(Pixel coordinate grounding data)
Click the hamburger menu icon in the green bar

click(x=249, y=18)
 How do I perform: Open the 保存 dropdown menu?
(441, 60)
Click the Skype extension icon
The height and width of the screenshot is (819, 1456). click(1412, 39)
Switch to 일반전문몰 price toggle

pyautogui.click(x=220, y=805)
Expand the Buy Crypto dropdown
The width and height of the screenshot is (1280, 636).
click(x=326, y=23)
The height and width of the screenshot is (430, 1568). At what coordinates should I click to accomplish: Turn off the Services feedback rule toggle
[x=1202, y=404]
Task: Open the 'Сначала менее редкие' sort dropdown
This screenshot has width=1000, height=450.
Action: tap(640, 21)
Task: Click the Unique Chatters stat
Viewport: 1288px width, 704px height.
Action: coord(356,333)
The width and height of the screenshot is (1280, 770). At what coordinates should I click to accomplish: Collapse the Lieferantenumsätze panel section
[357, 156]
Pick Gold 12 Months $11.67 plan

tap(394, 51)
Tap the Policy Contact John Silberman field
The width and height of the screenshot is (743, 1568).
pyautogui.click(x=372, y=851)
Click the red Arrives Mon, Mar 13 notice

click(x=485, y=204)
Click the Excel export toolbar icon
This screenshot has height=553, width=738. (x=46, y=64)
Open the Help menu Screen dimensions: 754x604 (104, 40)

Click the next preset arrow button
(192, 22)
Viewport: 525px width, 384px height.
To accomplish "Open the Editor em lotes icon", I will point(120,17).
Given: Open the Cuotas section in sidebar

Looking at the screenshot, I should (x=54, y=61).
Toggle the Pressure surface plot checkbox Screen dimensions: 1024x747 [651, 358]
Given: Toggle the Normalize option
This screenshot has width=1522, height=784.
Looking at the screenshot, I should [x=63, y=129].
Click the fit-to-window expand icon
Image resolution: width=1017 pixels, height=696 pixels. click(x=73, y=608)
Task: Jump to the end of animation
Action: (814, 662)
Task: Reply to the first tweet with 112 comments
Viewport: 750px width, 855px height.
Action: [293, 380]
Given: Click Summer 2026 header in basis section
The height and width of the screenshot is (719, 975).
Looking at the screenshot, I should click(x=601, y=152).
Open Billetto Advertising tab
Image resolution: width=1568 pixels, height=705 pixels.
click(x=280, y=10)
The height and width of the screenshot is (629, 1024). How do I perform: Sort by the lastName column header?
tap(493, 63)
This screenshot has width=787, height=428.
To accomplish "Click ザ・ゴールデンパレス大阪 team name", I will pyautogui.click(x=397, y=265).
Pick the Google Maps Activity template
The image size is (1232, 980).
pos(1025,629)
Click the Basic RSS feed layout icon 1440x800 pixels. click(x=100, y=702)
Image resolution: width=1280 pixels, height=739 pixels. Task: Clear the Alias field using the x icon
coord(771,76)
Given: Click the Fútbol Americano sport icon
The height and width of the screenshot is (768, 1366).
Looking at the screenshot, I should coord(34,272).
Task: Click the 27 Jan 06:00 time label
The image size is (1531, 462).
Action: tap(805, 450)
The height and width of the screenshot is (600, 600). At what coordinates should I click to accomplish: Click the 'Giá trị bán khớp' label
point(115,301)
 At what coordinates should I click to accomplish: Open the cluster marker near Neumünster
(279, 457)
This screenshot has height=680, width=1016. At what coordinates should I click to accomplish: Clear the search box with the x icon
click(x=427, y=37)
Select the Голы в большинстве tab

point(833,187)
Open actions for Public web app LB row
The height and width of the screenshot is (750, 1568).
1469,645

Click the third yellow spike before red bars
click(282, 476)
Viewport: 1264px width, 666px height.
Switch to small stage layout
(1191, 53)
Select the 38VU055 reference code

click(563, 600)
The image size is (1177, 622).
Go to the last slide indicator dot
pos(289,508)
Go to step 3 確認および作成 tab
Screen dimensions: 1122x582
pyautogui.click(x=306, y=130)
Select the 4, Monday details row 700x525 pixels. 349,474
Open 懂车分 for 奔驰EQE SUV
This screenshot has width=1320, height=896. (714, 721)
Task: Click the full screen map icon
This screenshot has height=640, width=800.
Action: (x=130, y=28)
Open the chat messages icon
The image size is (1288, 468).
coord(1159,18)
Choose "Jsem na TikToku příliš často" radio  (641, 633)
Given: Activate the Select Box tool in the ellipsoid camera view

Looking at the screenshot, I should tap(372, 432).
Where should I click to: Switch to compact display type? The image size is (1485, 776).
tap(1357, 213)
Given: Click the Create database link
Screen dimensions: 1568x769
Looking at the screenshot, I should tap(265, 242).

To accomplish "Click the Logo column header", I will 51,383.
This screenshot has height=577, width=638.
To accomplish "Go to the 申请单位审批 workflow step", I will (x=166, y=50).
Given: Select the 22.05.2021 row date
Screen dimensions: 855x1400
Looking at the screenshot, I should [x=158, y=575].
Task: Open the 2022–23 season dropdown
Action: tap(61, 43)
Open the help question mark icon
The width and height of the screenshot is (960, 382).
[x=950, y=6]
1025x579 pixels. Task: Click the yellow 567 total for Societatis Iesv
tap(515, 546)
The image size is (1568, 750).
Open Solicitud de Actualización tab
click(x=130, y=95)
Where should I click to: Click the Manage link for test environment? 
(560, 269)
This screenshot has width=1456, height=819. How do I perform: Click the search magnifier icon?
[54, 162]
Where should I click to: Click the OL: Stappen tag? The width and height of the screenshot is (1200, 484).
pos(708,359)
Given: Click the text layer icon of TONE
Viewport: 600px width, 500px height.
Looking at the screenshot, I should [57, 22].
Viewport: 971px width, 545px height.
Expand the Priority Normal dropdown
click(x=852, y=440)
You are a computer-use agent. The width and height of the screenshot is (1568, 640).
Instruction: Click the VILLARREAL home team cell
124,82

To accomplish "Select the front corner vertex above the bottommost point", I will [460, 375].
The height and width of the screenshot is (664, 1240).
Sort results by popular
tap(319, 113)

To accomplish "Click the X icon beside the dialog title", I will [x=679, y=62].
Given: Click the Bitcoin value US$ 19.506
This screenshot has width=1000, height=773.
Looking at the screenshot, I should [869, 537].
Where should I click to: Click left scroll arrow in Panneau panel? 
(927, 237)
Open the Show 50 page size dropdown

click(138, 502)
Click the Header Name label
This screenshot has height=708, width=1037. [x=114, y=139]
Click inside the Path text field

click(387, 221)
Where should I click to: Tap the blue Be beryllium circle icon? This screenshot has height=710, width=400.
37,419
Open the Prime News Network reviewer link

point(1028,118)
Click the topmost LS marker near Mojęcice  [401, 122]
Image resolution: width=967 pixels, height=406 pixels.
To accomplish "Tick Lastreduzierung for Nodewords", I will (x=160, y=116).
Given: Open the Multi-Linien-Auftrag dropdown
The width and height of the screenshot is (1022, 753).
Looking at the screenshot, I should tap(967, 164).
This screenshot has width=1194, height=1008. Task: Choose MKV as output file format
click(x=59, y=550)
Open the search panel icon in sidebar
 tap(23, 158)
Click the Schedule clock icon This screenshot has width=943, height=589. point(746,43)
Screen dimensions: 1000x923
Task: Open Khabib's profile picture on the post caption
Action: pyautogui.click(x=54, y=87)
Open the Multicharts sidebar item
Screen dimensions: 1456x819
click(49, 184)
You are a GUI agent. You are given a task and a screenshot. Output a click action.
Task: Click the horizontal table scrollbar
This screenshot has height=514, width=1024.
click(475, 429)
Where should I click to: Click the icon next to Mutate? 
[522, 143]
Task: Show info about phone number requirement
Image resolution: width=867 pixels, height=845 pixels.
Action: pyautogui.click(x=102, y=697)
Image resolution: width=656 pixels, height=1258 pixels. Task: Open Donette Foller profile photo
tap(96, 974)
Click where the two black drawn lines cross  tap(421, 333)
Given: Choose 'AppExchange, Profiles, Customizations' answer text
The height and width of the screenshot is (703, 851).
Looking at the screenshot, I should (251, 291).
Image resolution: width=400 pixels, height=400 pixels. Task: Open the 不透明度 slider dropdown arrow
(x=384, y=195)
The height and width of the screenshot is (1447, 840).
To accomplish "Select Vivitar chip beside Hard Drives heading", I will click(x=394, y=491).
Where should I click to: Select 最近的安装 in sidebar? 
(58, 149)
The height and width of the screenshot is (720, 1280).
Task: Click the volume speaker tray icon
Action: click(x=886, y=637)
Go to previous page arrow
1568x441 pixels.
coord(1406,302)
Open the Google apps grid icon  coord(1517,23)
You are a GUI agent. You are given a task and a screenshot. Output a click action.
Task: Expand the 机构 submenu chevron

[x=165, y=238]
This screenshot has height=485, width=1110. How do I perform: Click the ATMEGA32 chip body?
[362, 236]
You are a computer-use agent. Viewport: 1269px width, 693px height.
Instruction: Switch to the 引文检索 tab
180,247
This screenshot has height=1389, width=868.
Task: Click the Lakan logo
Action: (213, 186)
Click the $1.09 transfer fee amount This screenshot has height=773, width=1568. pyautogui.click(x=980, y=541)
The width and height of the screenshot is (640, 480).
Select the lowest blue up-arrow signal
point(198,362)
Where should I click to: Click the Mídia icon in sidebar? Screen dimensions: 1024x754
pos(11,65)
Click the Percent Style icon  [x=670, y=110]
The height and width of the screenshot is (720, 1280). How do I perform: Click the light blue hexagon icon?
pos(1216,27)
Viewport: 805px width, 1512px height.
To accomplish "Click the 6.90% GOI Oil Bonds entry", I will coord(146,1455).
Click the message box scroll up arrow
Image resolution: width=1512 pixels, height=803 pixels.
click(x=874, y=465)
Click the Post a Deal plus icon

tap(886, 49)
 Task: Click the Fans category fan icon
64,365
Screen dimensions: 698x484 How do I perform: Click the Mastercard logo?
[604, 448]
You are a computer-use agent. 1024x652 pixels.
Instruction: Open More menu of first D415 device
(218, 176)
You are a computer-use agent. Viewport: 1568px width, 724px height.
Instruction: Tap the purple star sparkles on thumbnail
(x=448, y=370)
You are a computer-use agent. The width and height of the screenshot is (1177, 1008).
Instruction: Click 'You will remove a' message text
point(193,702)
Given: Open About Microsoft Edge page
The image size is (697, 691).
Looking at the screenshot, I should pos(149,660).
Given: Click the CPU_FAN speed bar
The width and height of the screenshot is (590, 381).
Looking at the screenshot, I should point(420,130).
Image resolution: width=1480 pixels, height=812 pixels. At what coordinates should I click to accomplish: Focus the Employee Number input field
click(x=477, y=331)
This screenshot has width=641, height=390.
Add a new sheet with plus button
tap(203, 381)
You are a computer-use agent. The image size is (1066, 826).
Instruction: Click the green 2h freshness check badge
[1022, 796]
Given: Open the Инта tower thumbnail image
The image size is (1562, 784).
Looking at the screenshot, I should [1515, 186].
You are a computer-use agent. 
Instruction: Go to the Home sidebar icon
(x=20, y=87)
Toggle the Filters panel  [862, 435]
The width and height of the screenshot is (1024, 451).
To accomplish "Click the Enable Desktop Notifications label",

• _Exercise objective_:
An exact copy of the lines above, from the one containing "Task: Click the full screen map icon" through the one containing "na TikToku příliš", is the whole of the answer.

• _Answer to this exercise_:
Task: Click the full screen map icon
This screenshot has height=640, width=800.
Action: (x=130, y=28)
Open the chat messages icon
The image size is (1288, 468).
coord(1159,18)
Choose "Jsem na TikToku příliš často" radio  (641, 633)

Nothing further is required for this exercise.